I had a similar issue years ago. My solicitor was interested only in getting his fee for conveyance and didn’t want to hear about our ‘conditions’. We held firm and were glad that we did. Solicitor was annoyed with us. Relations not great with the neighbour but we put down a marker which has served us well over the years.


----------



## MandyD (6 Jan 2023)

Thank you for your comments @bish123 and @Salvadore! 

Of course it would make a lot of sense to resolve it now. Although we thought that doing it now would actually mean avoiding bad relations with the neighbour altogether as clear boundary line would address any ambiguity. If I had to choose to start on the bad foot with a stranger next door or try resolve any potential future issues with a neighbour we may become friendly with - the latter option sounds better.

We are worried that we loose the house if we make things difficult for the vendor, or that it all drags on with our letter of loan offer expiring and mortgage interest rates rising. We are eager to move into our own place as it took us a long time to find a house that we like and can afford. Plus our rent is set to increase yet again in March. So lots of motivation to just get on with it.

We'll hear what our solicitor advises next week.


----------



## NoRegretsCoyote (6 Jan 2023)

MandyD said:


> We are worried that *we loose the house if we make things difficult for the vendor*, or that it all drags on with our letter of loan offer expiring and mortgage interest rates rising.


This is very likely to be an issue for the vendor if the sale falls through with you and it goes back on the market again.

It is in their interest to resolve it now.


----------



## MandyD (6 Jan 2023)

True @NoRegretsCoyote - thank you.


----------



## peemac (6 Jan 2023)

I'd be more worried about what the direct and attached next door neighbours are like.

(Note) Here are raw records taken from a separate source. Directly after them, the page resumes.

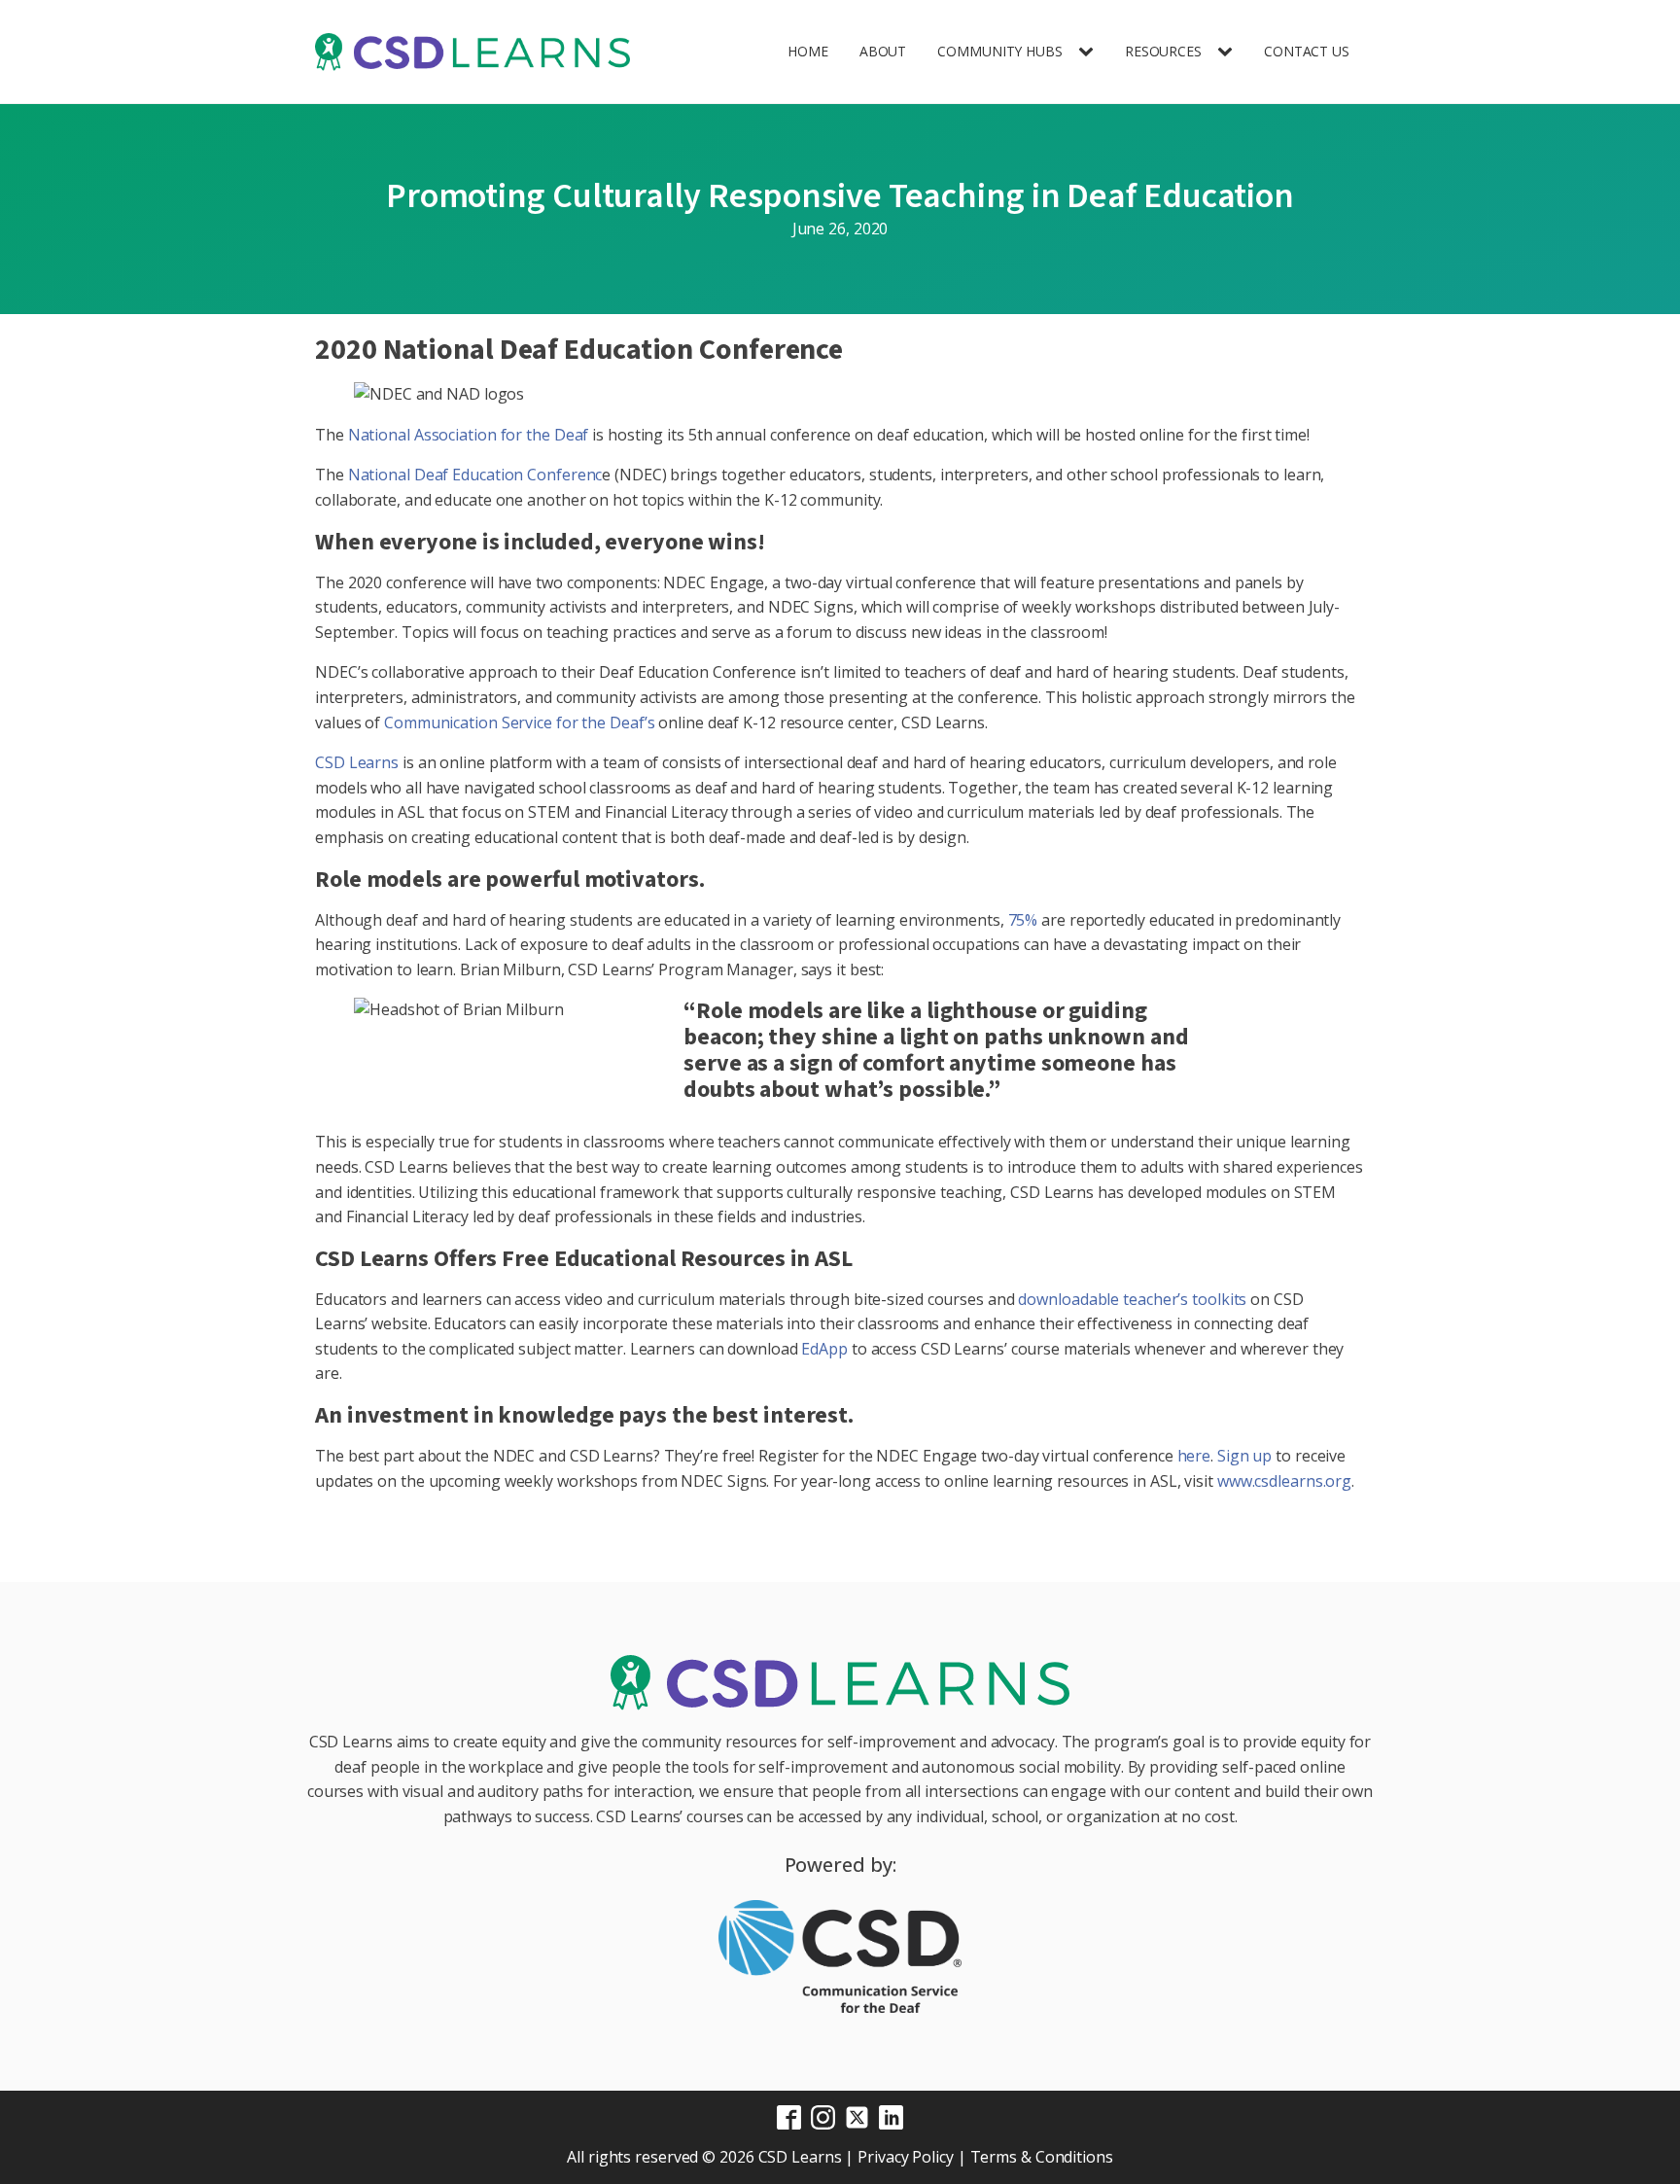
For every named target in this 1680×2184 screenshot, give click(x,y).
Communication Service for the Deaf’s (519, 722)
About (883, 51)
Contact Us (1306, 51)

Maybe make a few discreet enquiries.

There's nothing worse than having bad neighbours and you may find this a blessing in disguise.


----------



## cremeegg (7 Jan 2023)

Did you get an engineers report to confirm the boundaries. That is fairly standard I would say. 

I would have thought the bank would not issue the loan with this outstanding

Something does not add up here.


----------



## dubdub123 (7 Jan 2023)

The surveyor should be able to check land registry and confirm boundary and if its not matching the physical boundary I would have expected that the solicitor would need to flag this with lender.
I had an awful run around when buying my house as the surveyor flagged a minor planning issue - a porch door that had been in place years, but that previous owners could not confirm 7 year rule as they were here couple of years. Literally as minor as you could get, but solicitor was under an obligation to notify my lender. At one stage it looked like we would need to give lender an undertaking (i think was the phrase). 
I would also be concerned about the possibility of issues with neighbour in your scenario. They clearly knew they were crossing boundary but dont care. It might be grand if you get it sorted but they could be an aggrieved person who will make life difficult.


----------



## NoRegretsCoyote (7 Jan 2023)

dubdub123 said:


> I had an awful run around when buying my house as the surveyor flagged a minor planning issue - a porch door that had been in place years, but that previous owners could not confirm 7 year rule as they were here couple of years


I have relatives selling a rural one-off who have still not signed contracts on a house that went sale agreed six months ago.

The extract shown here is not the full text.